* **WHAT TO DO**: Copy everything from the line containing "You are a GUI" down to the line containing "Action: tap(498, 193)", swapping "screenshot" for "screen capture" and keeping the rest unchanged. Leave the pictures out.

• • • •

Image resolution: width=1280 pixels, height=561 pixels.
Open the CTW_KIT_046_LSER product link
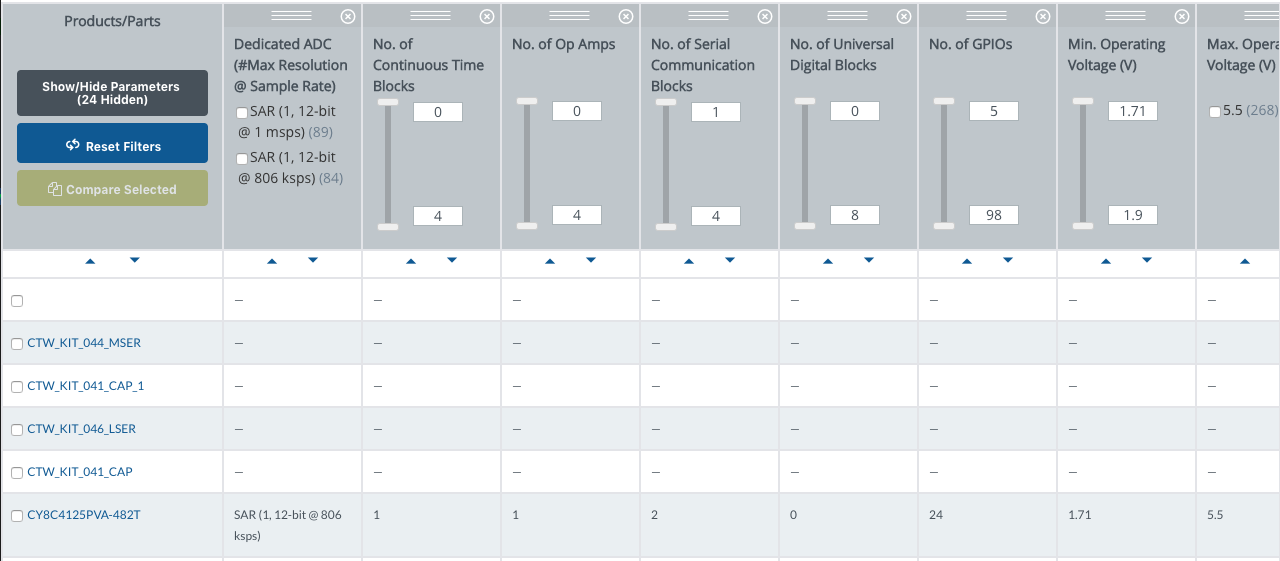point(81,429)
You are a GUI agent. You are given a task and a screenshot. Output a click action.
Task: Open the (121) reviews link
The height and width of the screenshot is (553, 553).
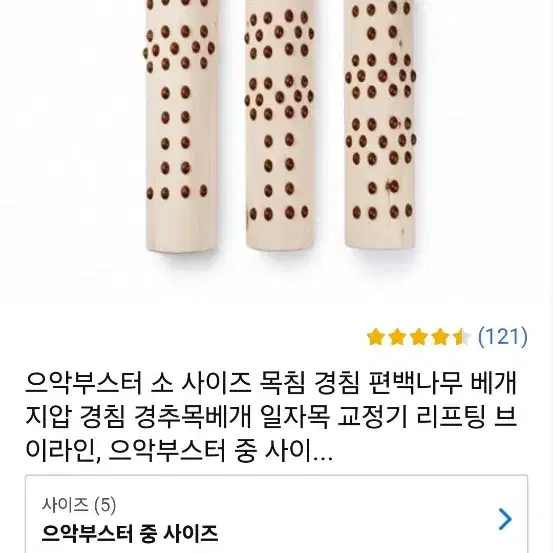[503, 337]
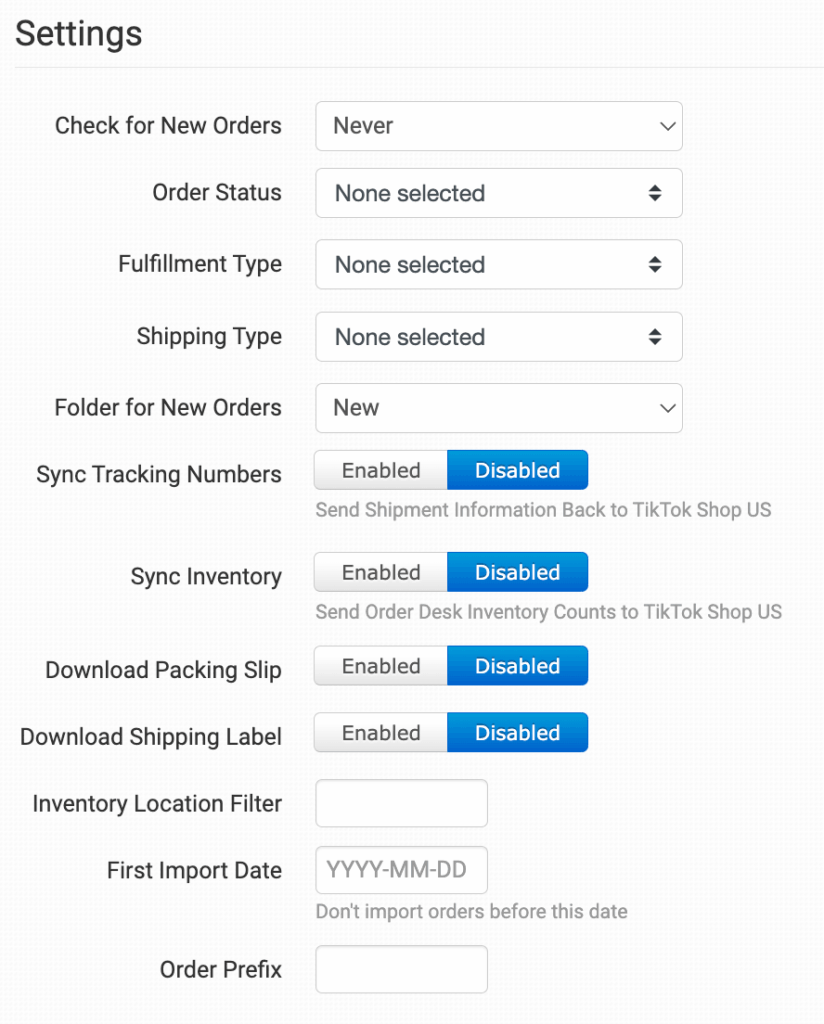
Task: Expand the Order Status multiselect
Action: tap(498, 193)
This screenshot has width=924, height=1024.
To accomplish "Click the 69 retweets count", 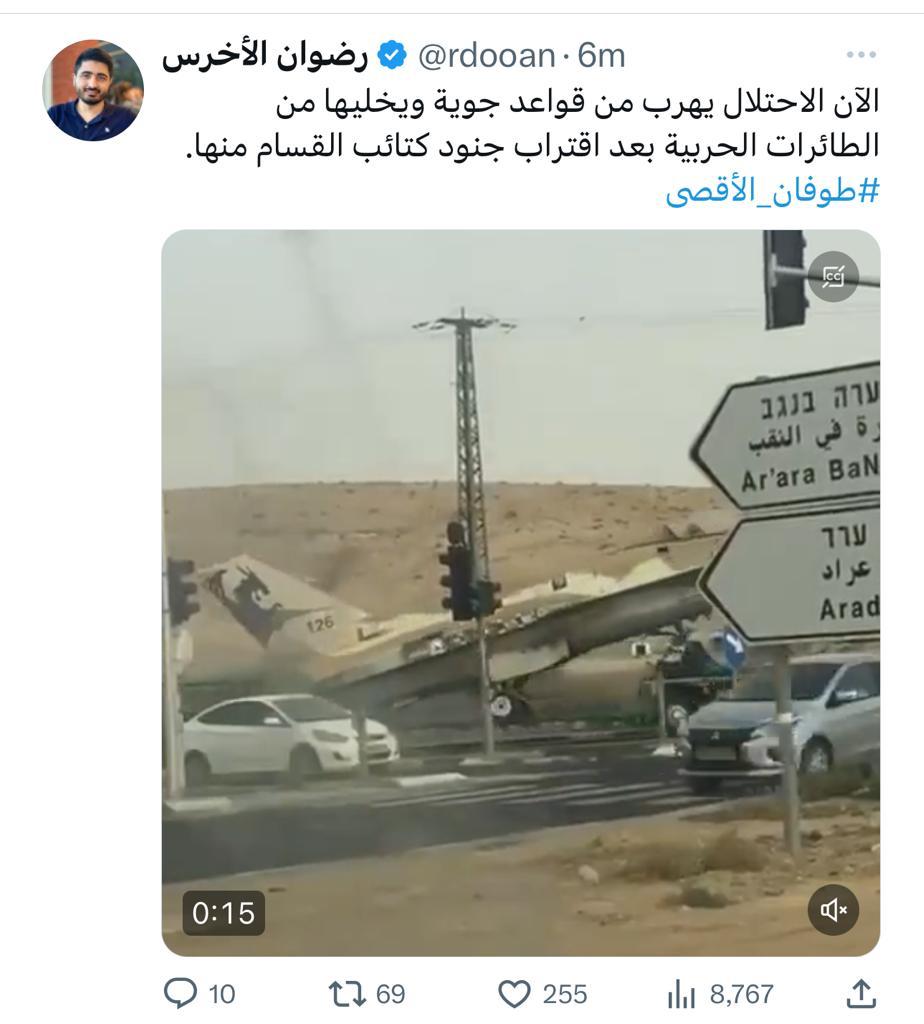I will [x=390, y=995].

• • • •

* **RESULT FOR THIS EXERCISE**:
You are a GUI agent. You are given a task and a screen capture. Output a click action.
Task: Open the (121) reviews link
The height and width of the screen capture is (553, 553).
[503, 337]
Task: Expand the Order Status multiselect
Action: tap(498, 193)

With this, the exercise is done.